Phagocytosis in unicellular animals represents a ubiquitous form of immune defence. Multicellular invertebrates possess phagocytotic cells and have evolved more complex functions attributed to immune defence, for example opsonisation, encapsulation, melanisation and specialised humoral immune response. Thus, all animals possess innate, natural, nonspecific, nonanticipatory, nonclonal, germline host defence functions. Pathogen‐associated molecular pattern (PAMPs) are conserved structures or motifs of microbes and are recognised by different families of pattern recognition proteins (Toll pathway, cascade of
serine proteases
,
agglutinins
/
lectins
), thereby activating an immunological response of the host. This enhanced specificity conveys a special form of memory in invertebrates.

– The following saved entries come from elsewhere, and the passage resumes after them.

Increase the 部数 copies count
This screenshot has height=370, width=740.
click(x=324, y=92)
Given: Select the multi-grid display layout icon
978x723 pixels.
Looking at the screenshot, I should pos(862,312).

At the humoral response antimicrobial proteins, iron‐binding proteins,
phenoloxidase
,
matrix metalloproteases
, small effector molecules (reactive oxygen species and nitrogen intermediates) and complement‐like molecules are synthesised by immuno‐/haemocytes and fat body and released at infectious tissue and into the haemolymph. The communication between and regulation of the humoral immune response is orchestrated by cytokine‐like molecules and protease inhibitors, which also bridge as regulator molecules the humoral with the cellular defence system.
Key Concepts:
The phylogenetically ancient innate response attacks infectious DNA/RNA carriers from the moment of first contact and is the fundamental defensive weapon of multicellular organisms.

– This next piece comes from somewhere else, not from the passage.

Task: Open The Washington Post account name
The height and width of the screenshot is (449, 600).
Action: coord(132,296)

The process of phagocytosis in unicellular organisms represents the most ancient immune defence, followed by opsonisation, encapsulation and melanisation in metazoa.
The pathogen‐associated molecular patterns (PAMPs) are conserved structures and motifs of microbes, and, when recognised by pattern recognition receptors (PRRs), initiate an immune response of the host.
The nonself‐recognition of PAMPs by PRRs is already a special form of memory of invertebrate hosts.
The immune surveillance concept based on self‐ and nonself‐discrimination/recognition is extended and fine‐tuned by the danger model.
The important key genes and pathways of vertebrate immunity have much earlier origins and are expressed in some of the simplest of true animals.
The invertebrate immunity is an example to understand a Darwinian principle of evolution that complex systems develop through small sequential steps.